— begin RECORDS SUPPLIED —

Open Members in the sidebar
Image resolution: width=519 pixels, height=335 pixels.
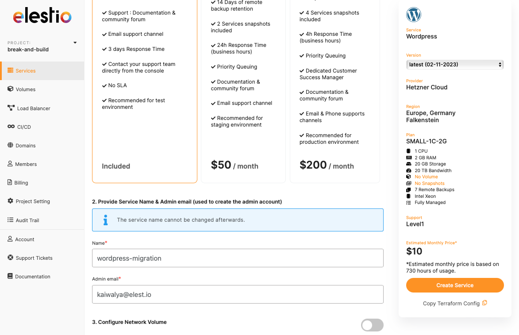(x=26, y=164)
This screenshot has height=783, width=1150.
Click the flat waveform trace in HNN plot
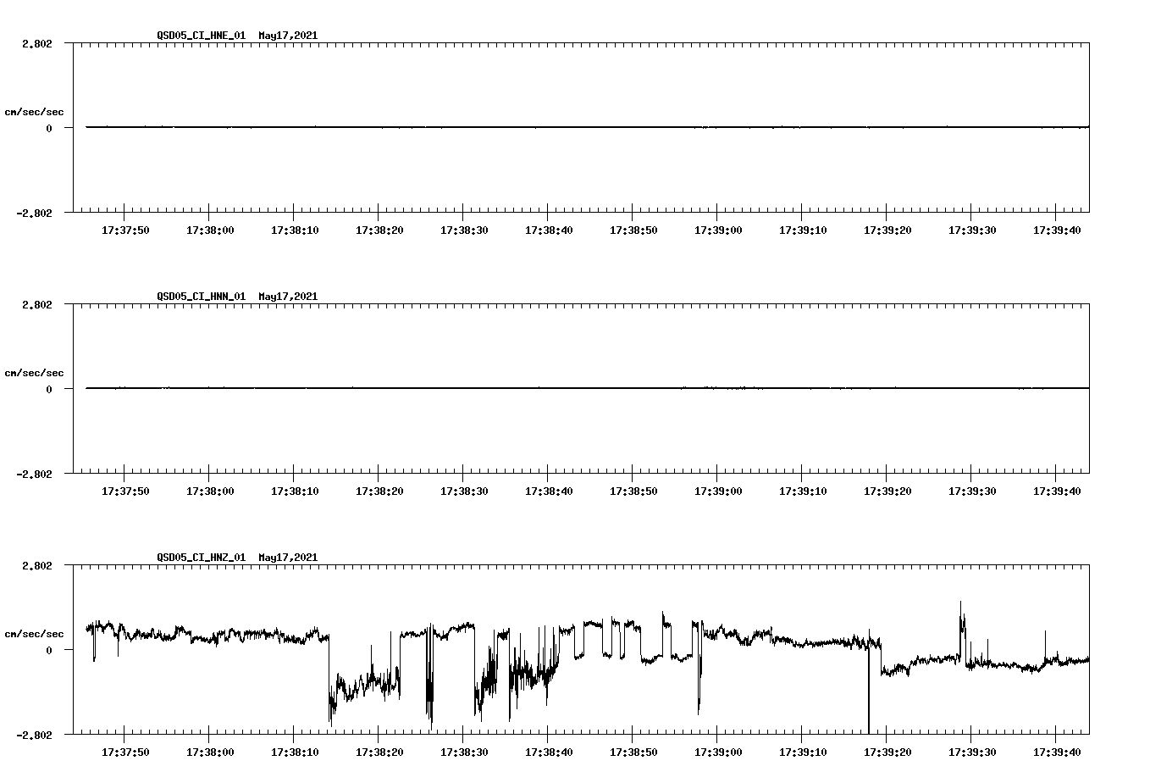508,389
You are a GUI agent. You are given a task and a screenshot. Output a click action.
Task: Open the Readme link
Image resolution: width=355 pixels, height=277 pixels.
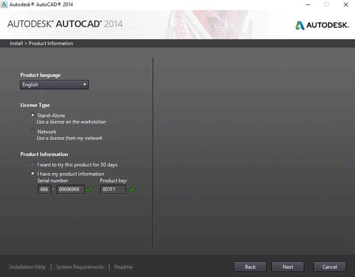pyautogui.click(x=123, y=267)
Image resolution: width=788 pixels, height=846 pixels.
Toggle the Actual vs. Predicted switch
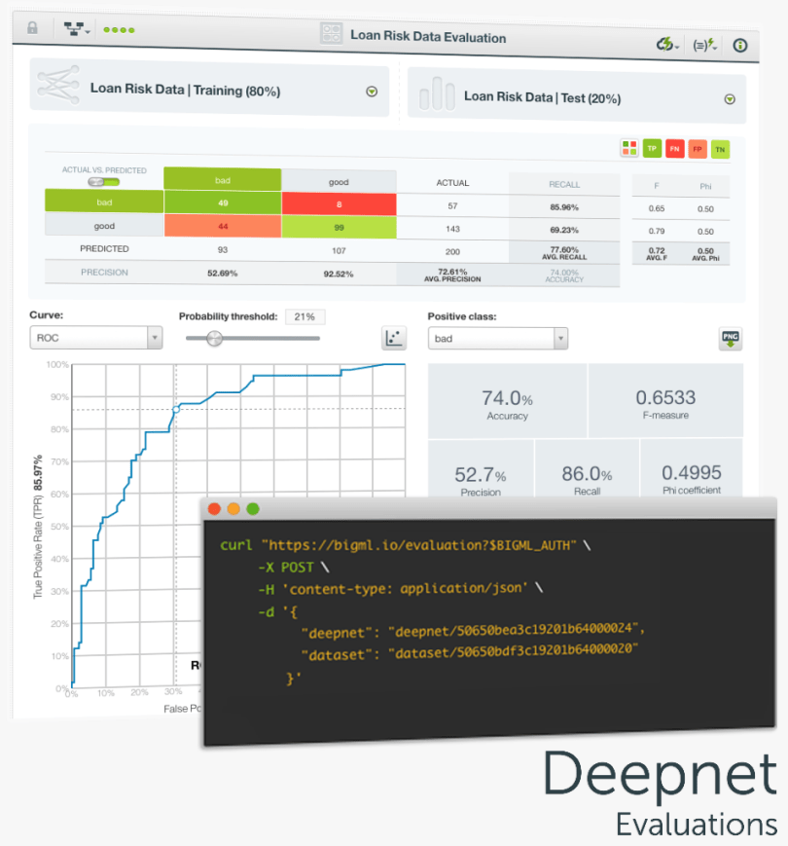[103, 182]
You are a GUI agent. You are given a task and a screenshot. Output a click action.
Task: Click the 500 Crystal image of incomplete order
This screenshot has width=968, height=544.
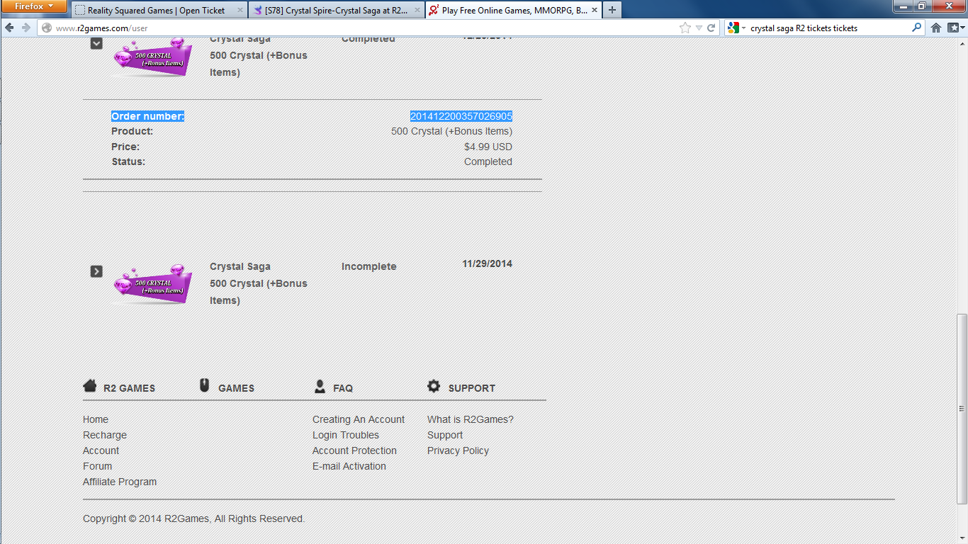[152, 284]
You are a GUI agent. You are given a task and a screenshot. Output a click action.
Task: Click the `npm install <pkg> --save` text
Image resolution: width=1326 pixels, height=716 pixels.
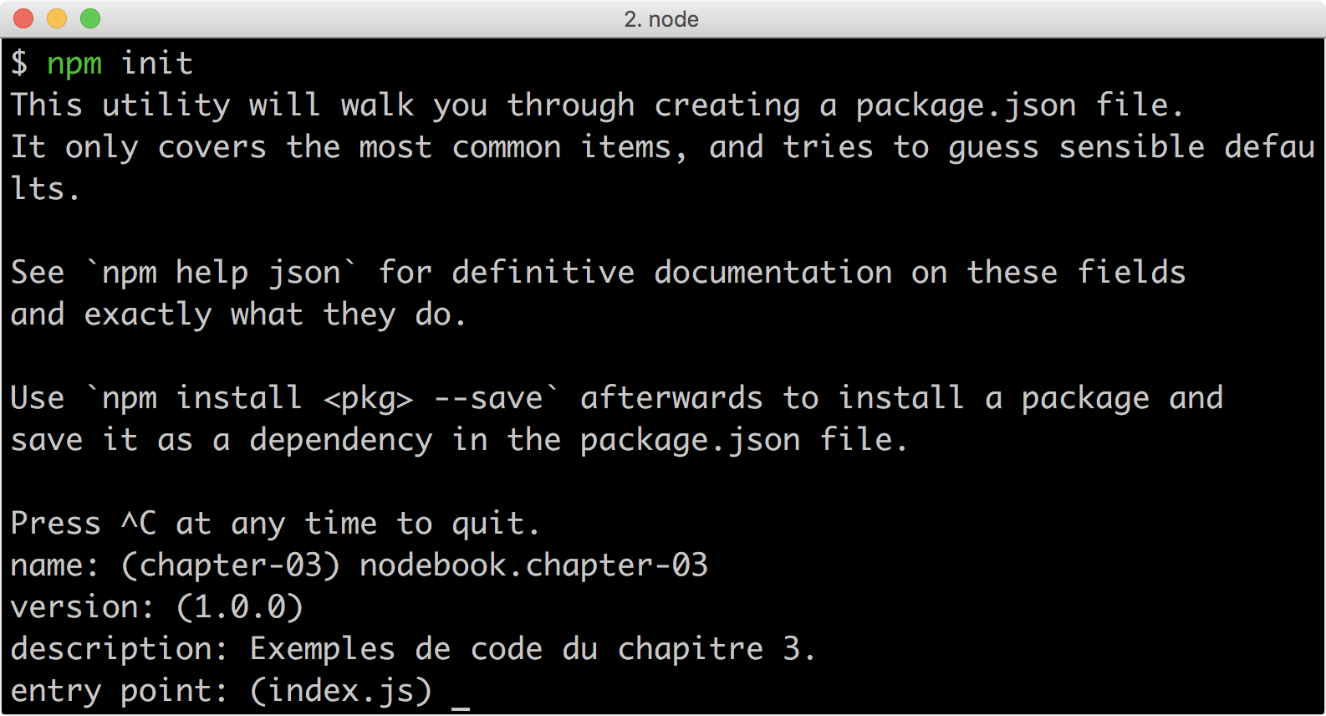click(x=326, y=396)
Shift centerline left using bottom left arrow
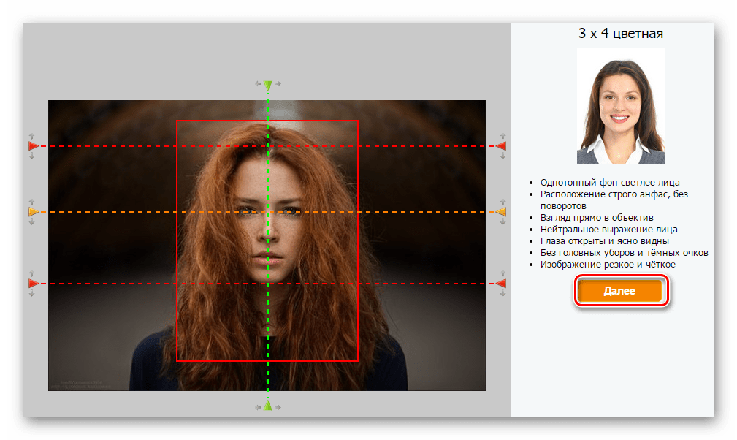This screenshot has width=737, height=440. 259,407
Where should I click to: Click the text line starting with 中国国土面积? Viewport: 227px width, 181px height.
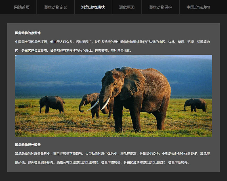pos(112,42)
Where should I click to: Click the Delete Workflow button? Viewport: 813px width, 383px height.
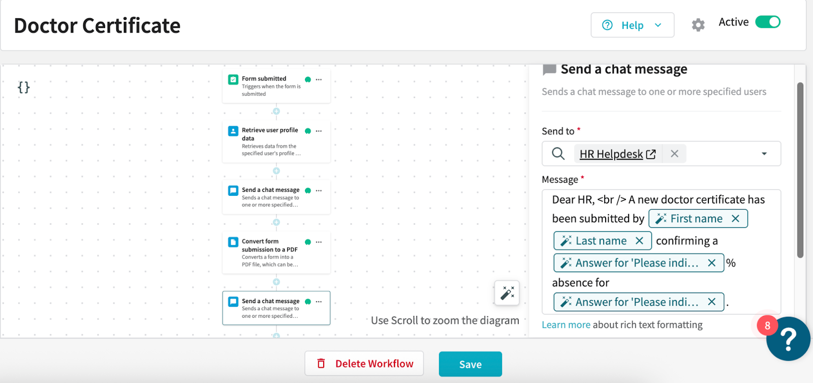pyautogui.click(x=364, y=364)
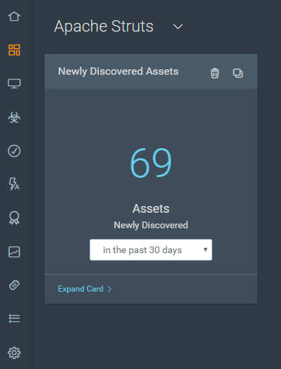The width and height of the screenshot is (281, 369).
Task: Open the 'in the past 30 days' dropdown
Action: [151, 250]
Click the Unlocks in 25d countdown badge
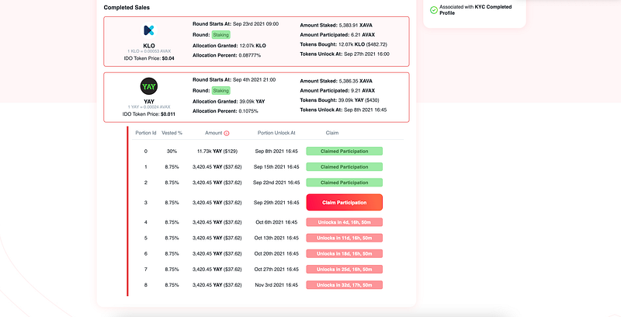The image size is (621, 317). [344, 270]
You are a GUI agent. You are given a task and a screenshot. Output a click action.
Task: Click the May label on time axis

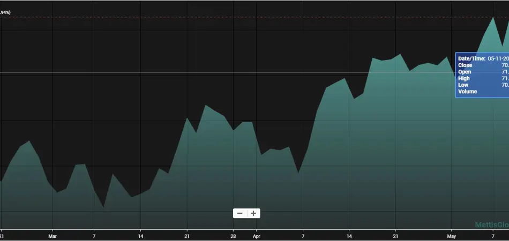[451, 235]
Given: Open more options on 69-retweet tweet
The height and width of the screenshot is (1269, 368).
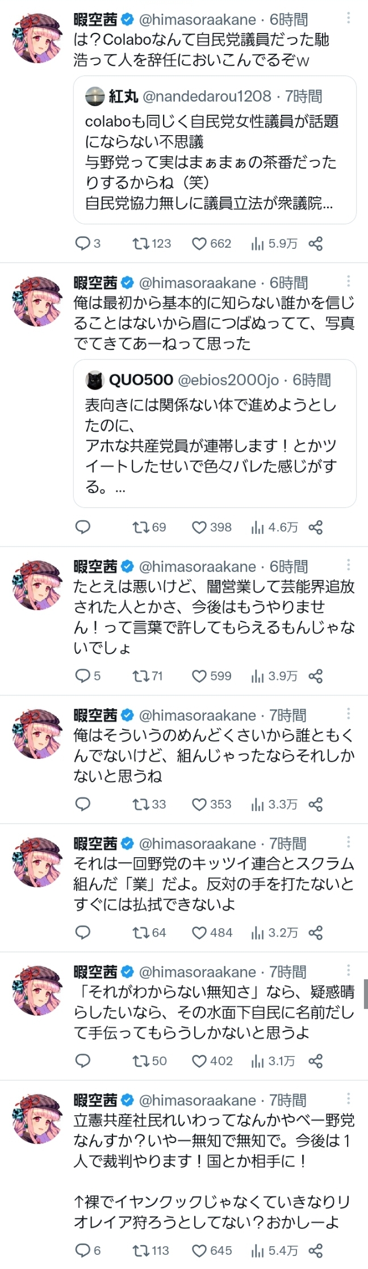Looking at the screenshot, I should [x=348, y=281].
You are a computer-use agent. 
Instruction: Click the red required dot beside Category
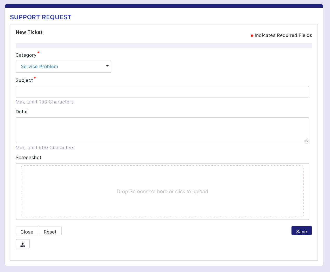point(38,52)
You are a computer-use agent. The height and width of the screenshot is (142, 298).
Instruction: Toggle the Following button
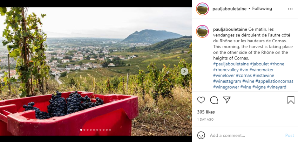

— end RECORDS SUPPLIED —

## WHAT NEEDS TO BE DONE
State how many of the lines above contain the string "button", treating case as significant. Give only the number.

## TASK OUTPUT
2